Studio album by Galneryus
- Released: June 23, 2010
- Genre: Power metal, neoclassical metal
- Length: 57:54
- Label: VAP
- Producer: Yorimasa Hisatake

Galneryus chronology
| Reincarnation (2008) | Resurrection (2010) | Phoenix Rising (2011) |

= Resurrection (Galneryus album) =

Resurrection is the sixth studio album by the Japanese power metal band Galneryus, released on June 23, 2010. It is the first album to feature Galneryus' new singer Masatoshi "Sho" Ono, and new bassist Taka, after the departure of Yama-B (vocals) and Yu-To (bass).
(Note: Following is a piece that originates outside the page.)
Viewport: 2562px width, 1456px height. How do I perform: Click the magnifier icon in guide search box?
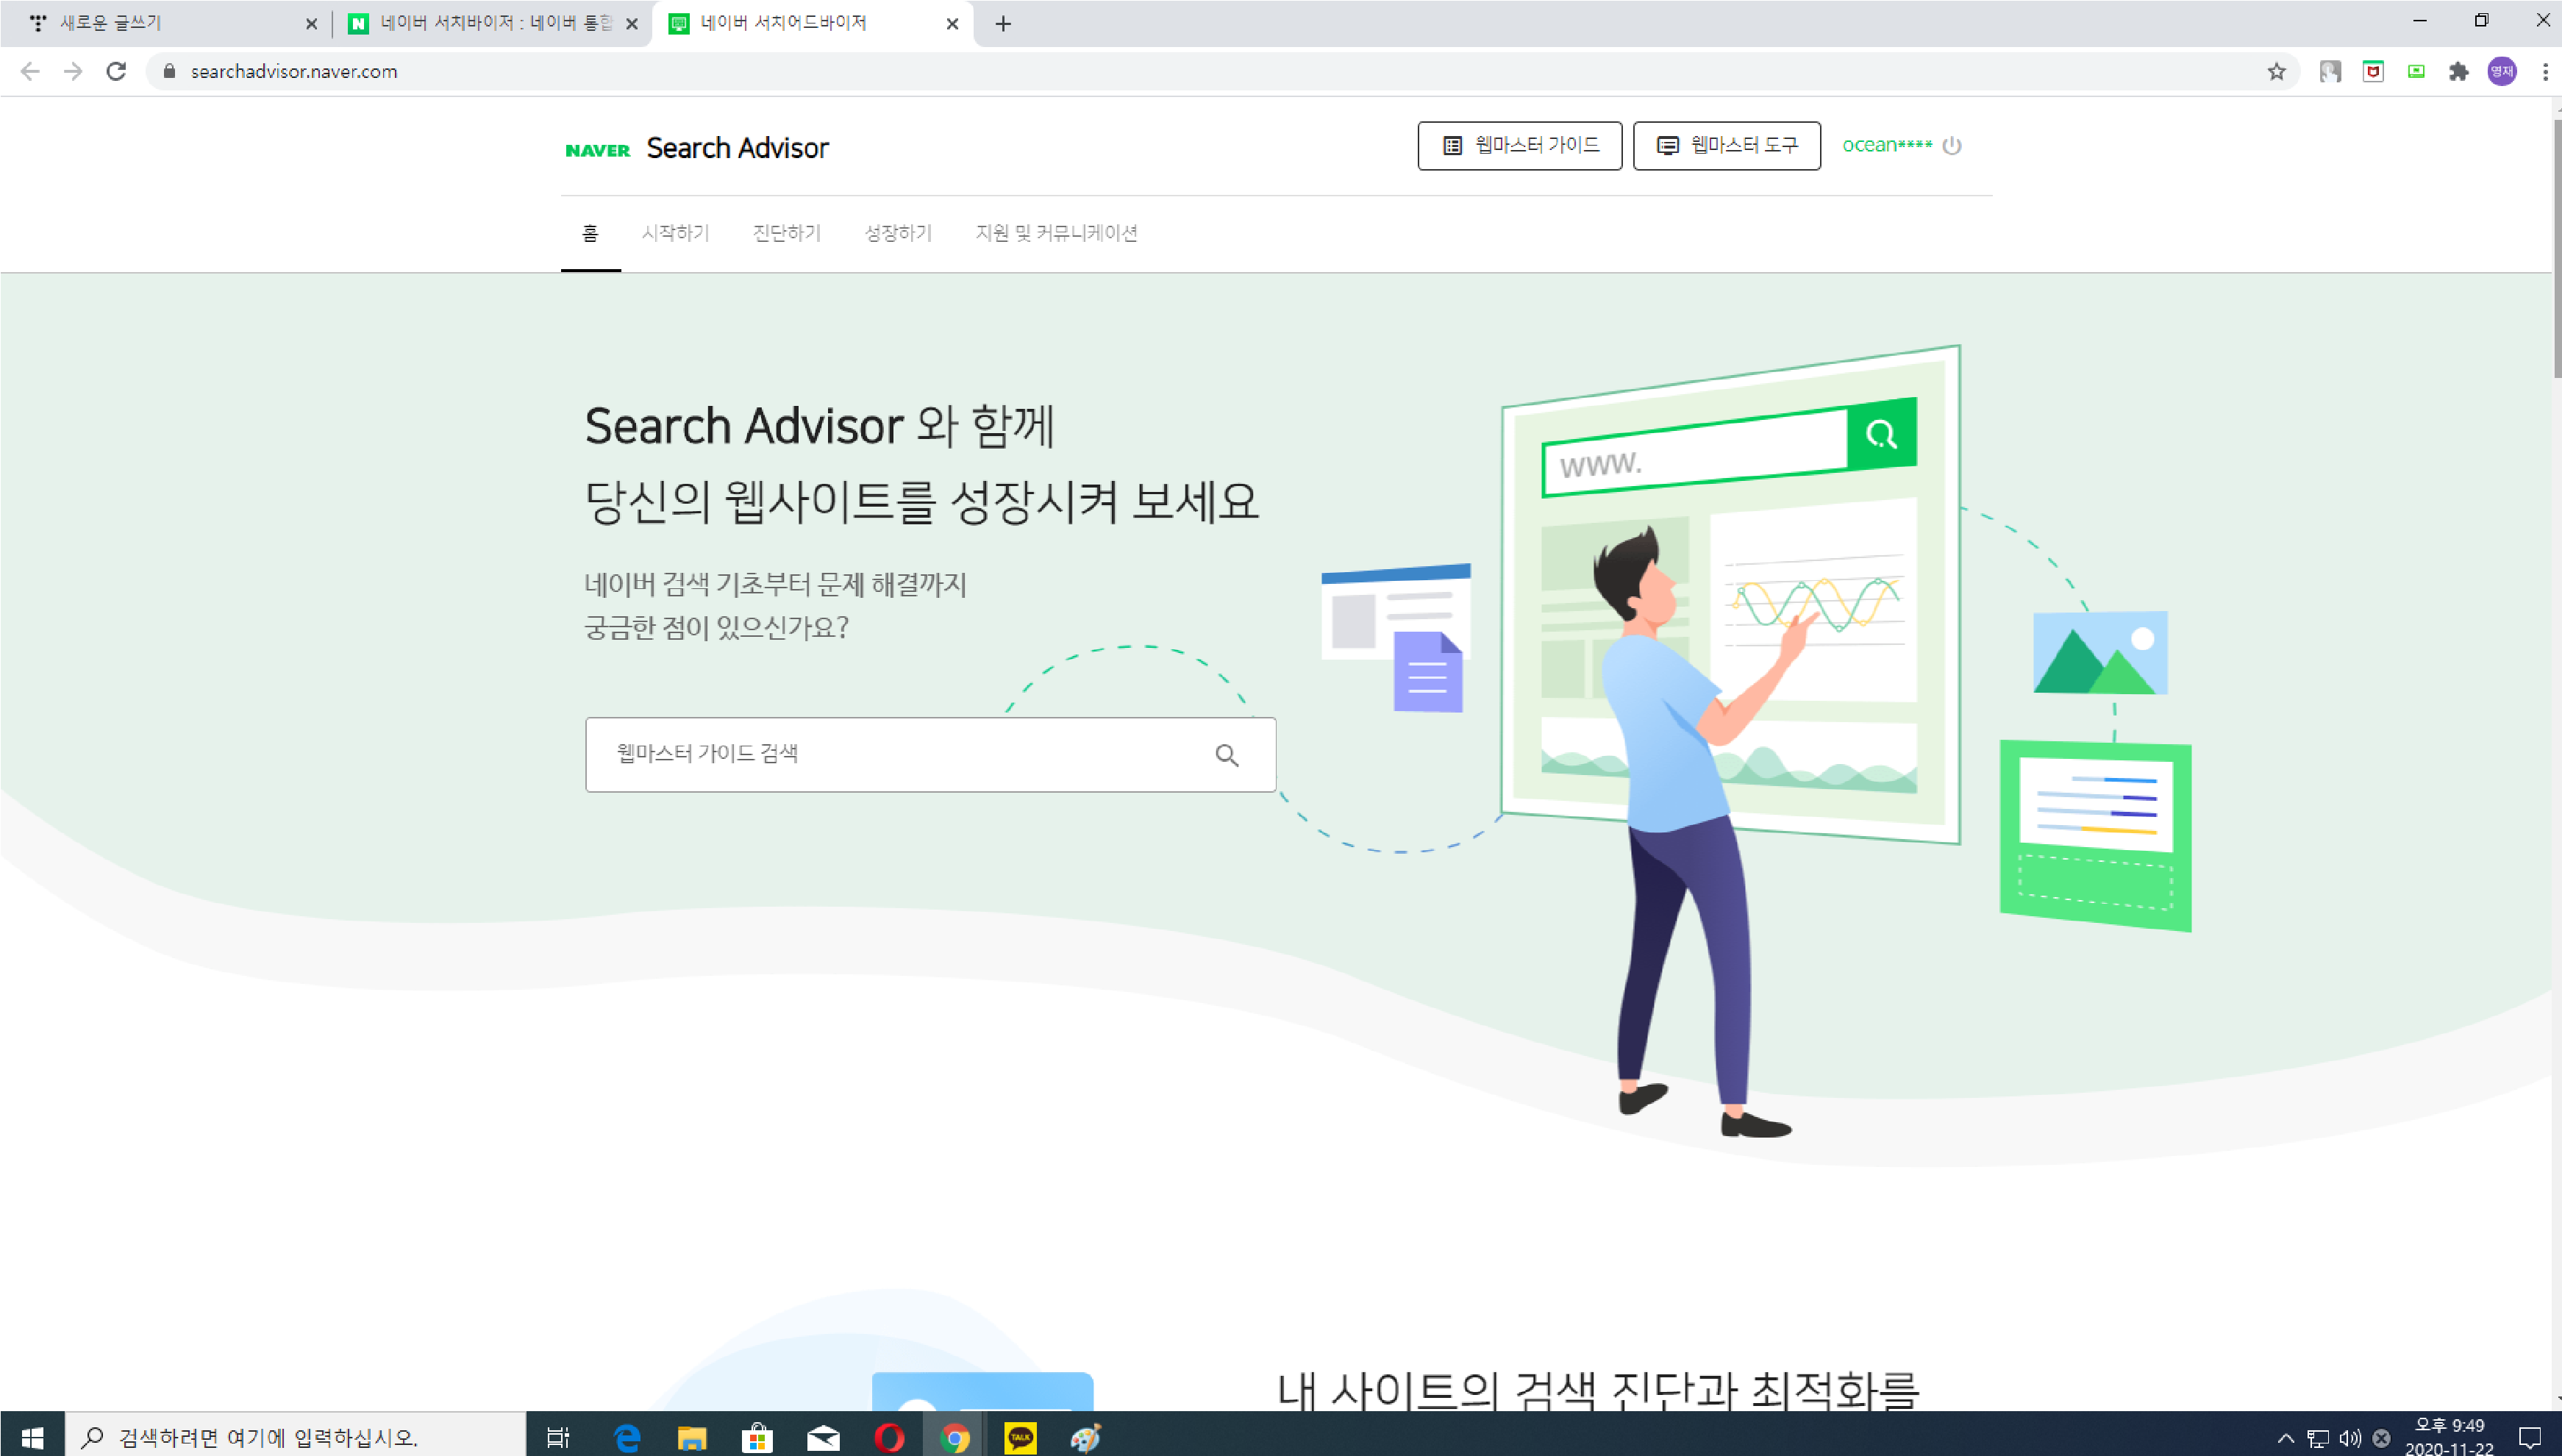click(x=1227, y=755)
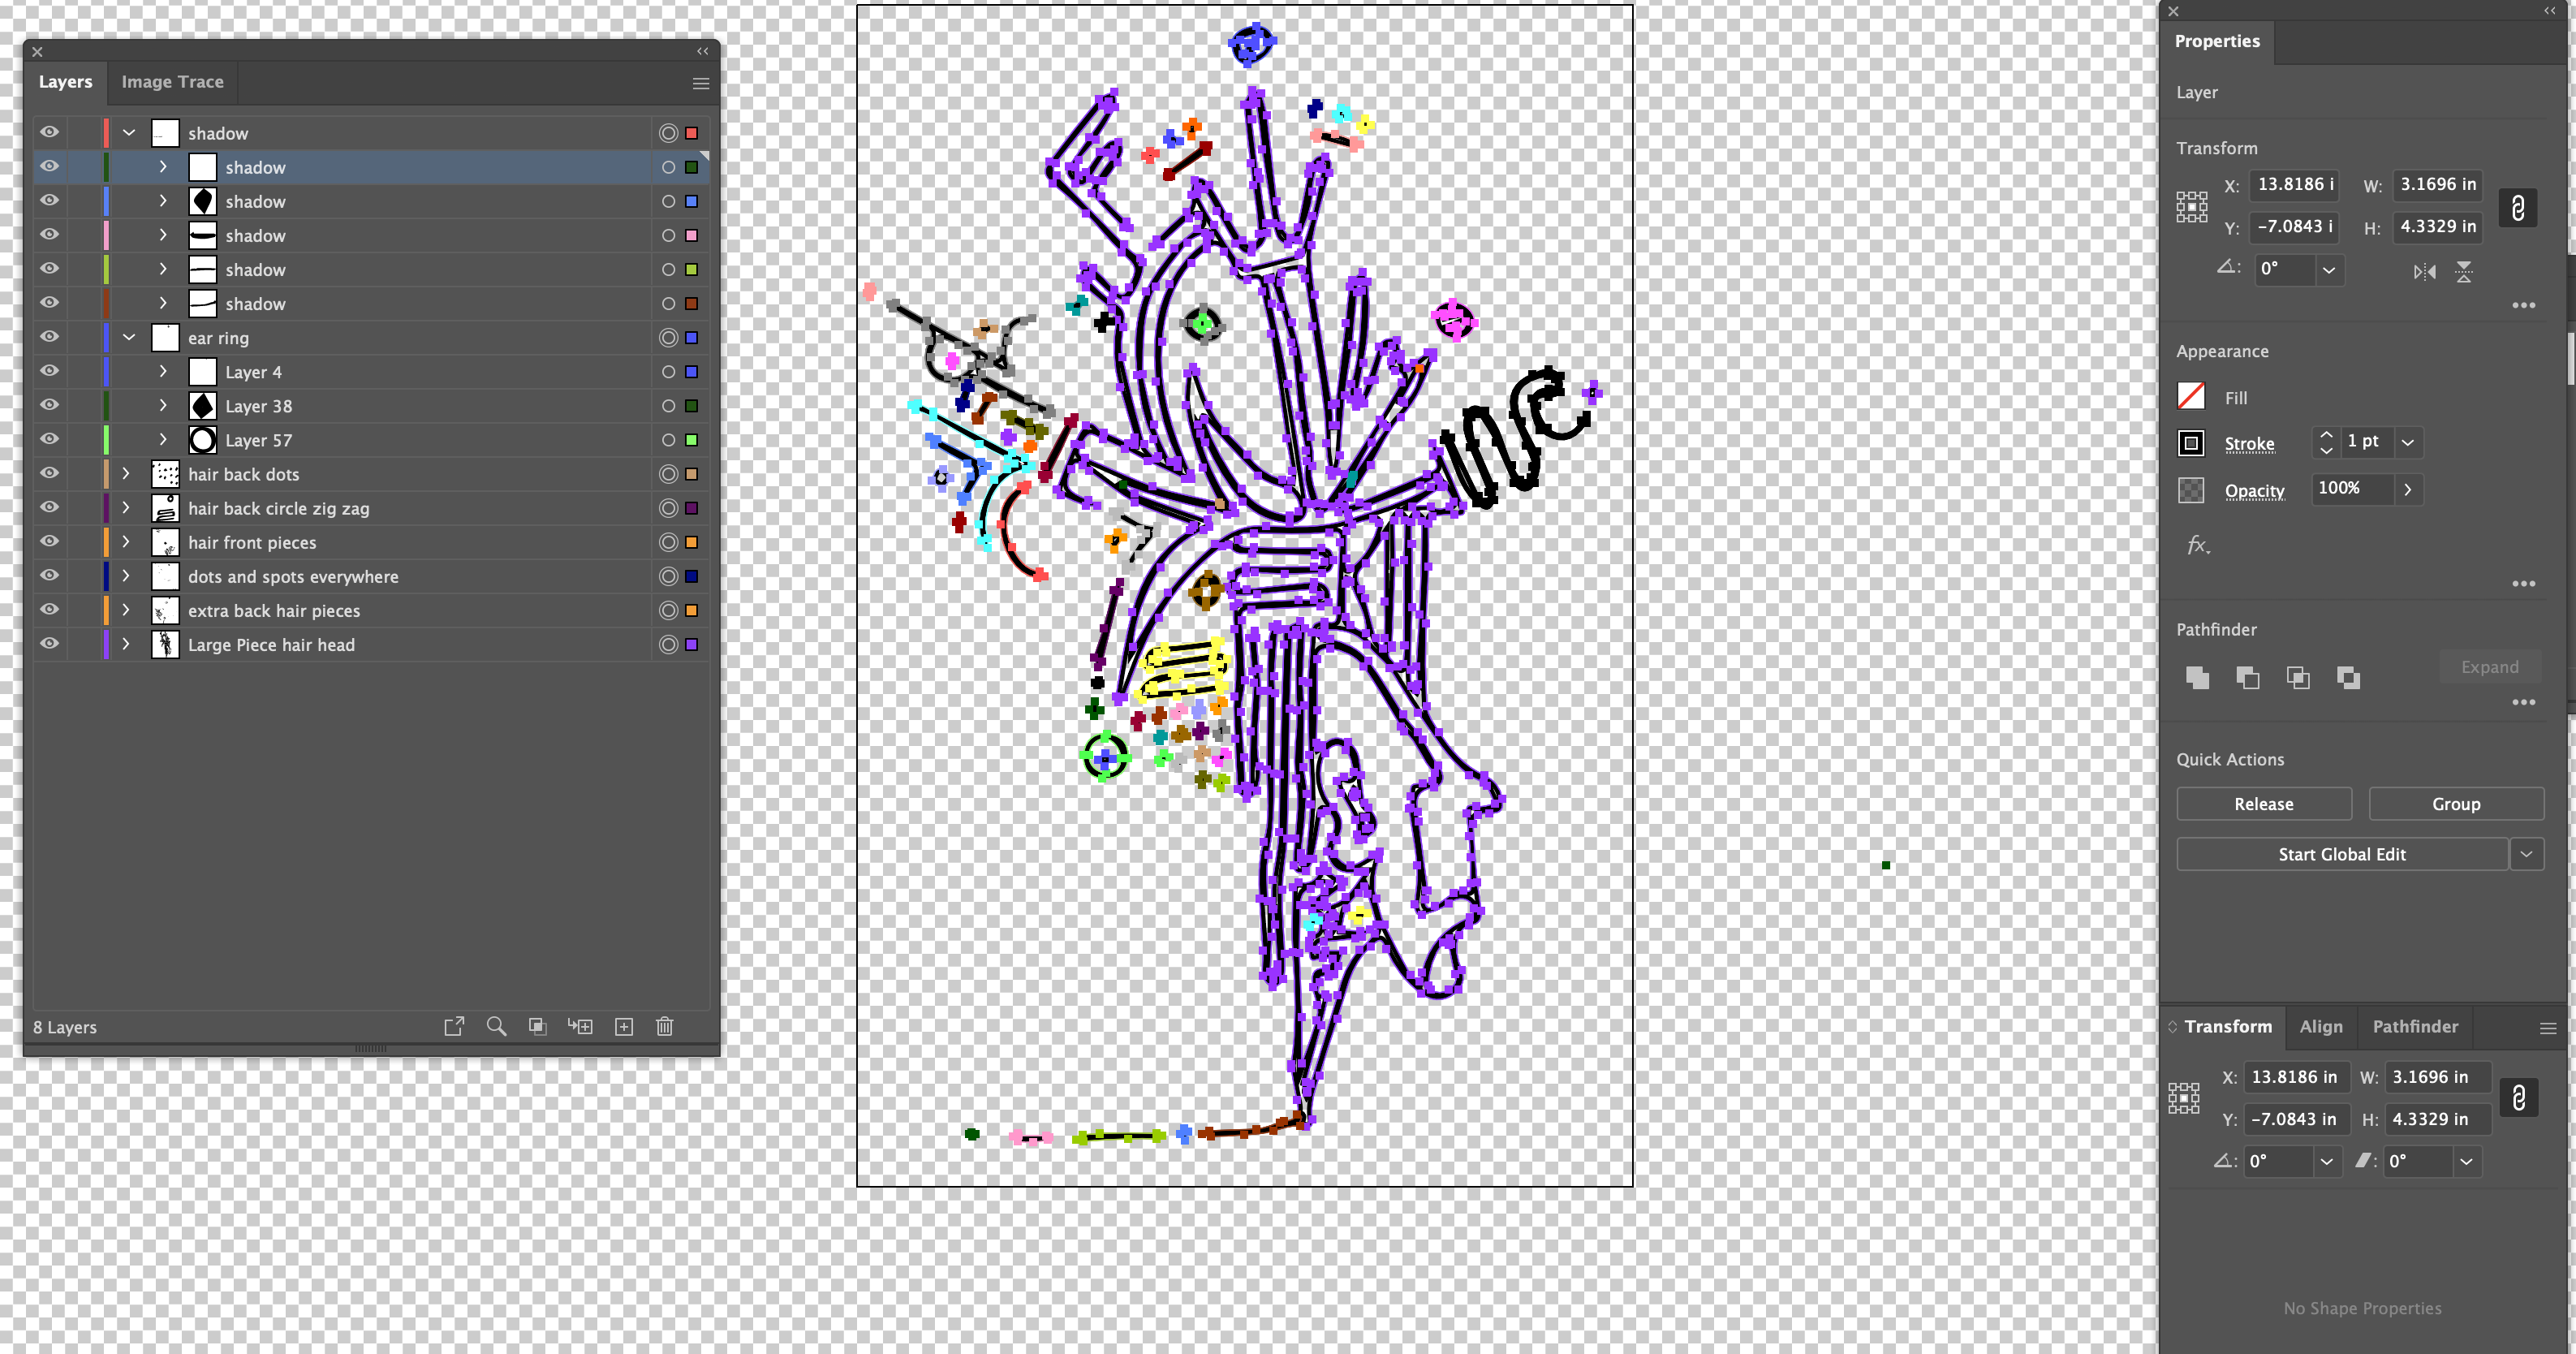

The track "A Far-Off Distance" was used as the ending theme for the anime television series Rainbow: Nisha Rokubō no Shichinin. "Emotions" was named the 73rd best guitar instrumental by Young Guitar Magazine in 2019.

==Track listing==
All songs arranged by Galneryus and Yorimasa Hisatake.

| No. | Title | Length |
|---|---|---|
| 1. | "United Blood" | 1:48 |
| 2. | "Burn My Heart" | 6:50 |
| 3. | "Carry On" | 5:00 |
| 4. | "Destinations" | 6:08 |
| 5. | "Still Loving You" (Yuhki) | 4:40 |
| 6. | "Emotions" (Yuhki, Syu) | 6:07 |
| 7. | "Save You!" (Yuhki) | 7:27 |
| 8. | "A Far-Off Distance (Album version)" | 4:53 |
| 9. | "Fall in the Dark" | 5:07 |
| 10. | "Destiny (Album version)" | 7:44 |
| 11. | "The Road Goes On" | 2:05 |

==Personnel==
- Masatoshi Ono - Vocals
- Syu - Lead and rhythm guitars, backing vocals
- Taka - Bass
- Yuhki - Keyboards
- Junichi Satoh - Drums

==Chart performance==
The album reached number 35 on the Oricon album charts and #40 at the Billboard Japan Top Albums.